Many sleep theories have been widely tested, though. Using brain wave recordings, genetic analyses, word tests, video games and various other methods, researchers have uncovered many of the pieces to the puzzle of sleep, even if they don’t yet all fit together.

Asleep and fired up

Not knowing why humans spend a third of their lives unconscious hasn’t prevented scientists from describing five different stages of sleep from recordings of brain waves. Stage one, marking the transition between awake and asleep, is shallow. Stage two, which lasts the longest, features two forms of brain waves known as spindles and K-complexes (SN Online: 5/21/09). Stages three and four are the deepest, often referred to collectively as slow-wave sleep. Fifth is REM, the stage accompanied by rapid, jerky eye movements.

To read more of this article click here. To read other feature articles by Science News staff reporters, visit the Features channel at www.sciencenews.org.

"To sleep is to escape sleep illness"

Sleep is an unavoidable phenomenon.Yet,there have been many cases in which few people could cheat the basic routine of their human system.For instance, a man could stay awake for 42 days without a wink of sleep in the eye.Many people who practice meditation claim that they reduced their sleep quota by 75% sleeping only two hours a day.

I feel it all depends on the composure the mind contains.But the basic metabolism cannot be altered.In sleep a whole lot of chemical reactions happen and body secrets fluids for cleansing it's effected body parts and digestion of food also get affected with bad sleep.

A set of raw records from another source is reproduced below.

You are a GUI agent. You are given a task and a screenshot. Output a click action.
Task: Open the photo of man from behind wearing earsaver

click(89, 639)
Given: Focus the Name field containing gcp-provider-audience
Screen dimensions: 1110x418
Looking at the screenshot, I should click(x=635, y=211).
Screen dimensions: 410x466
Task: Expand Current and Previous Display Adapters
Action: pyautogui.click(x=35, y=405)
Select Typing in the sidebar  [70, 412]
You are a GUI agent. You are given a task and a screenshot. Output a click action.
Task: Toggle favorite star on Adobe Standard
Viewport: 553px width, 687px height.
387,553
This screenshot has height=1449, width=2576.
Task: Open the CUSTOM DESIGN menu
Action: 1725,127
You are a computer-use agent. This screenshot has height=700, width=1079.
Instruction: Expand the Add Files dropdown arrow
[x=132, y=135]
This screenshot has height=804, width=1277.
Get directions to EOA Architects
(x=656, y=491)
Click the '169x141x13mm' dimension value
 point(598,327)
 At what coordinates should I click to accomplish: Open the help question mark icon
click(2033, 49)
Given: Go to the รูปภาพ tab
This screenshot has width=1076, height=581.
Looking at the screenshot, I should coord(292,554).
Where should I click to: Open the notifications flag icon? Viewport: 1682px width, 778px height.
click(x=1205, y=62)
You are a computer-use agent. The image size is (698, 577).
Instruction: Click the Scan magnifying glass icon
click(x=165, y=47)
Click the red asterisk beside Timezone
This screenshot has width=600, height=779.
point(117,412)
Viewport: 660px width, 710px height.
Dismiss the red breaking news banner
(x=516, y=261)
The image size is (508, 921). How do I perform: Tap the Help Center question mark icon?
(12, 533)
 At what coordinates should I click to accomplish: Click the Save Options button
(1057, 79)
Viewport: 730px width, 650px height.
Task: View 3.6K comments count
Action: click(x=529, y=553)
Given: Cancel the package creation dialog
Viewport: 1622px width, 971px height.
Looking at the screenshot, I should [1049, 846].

So, I wish all a sound sleep to escape the sleep illness

Sridutt @ Oct 16, 2009 02:07:06 AM

"Unified Theory" of sleep lies elsewhere.....

The science of sleep medicine will continue to lack its "unified theory" for the underlying cause of sleep until it moves beyond a regard of the existence of the "supernatural world" as speculative, at best. When it is more widely understood that there is no "supernatural" world, but rather only a "natural" world with visible and "invisible" components, BOTH of which are subject to scientific investigation, general progress of a widespread, accelerated nature may be accomplished. The loss of consciousness associated with sleep onset is caused by the "collapse" of one of the three "invisible" vehicles that interpenetrate the physical body, forcing a separation that causes consciousness to depart from the physical brain, but without the ability to bring back to conscious memory the events of each evening's journey into the invisible worlds. REM sleep, and its association with dreams, result from an incomplete separation, as described above, which provides a small inkling of the nature of "the other side."

For the reader who is not too quick to dismiss the above as mystical nonsense, the written legacies (found online in multiple languages) of Rudolf Steiner and Max Heindel provide the open-minded student with "advanced" studies in sleep medicine. Their admirers number in the tens of thousands throughout the world.

-Bob Jacobs, Sleep Lab Manager

Bob Jacobs of AZ @ Oct 15, 2009 16:26:56 PM

A list of factors. Not just one or two Mr. doctor crook.

Some may need oxygen. A common huge factor. Some may need HGH and oxygen. Also people have cancer for a long period of time which causes lack of sleep.Lack of Nutrients. A Too thick pillow. My educated guess is throat cancer or stomach. Well thanks . Psal99:9-outside pray. Faith in holiness.Col 3:11.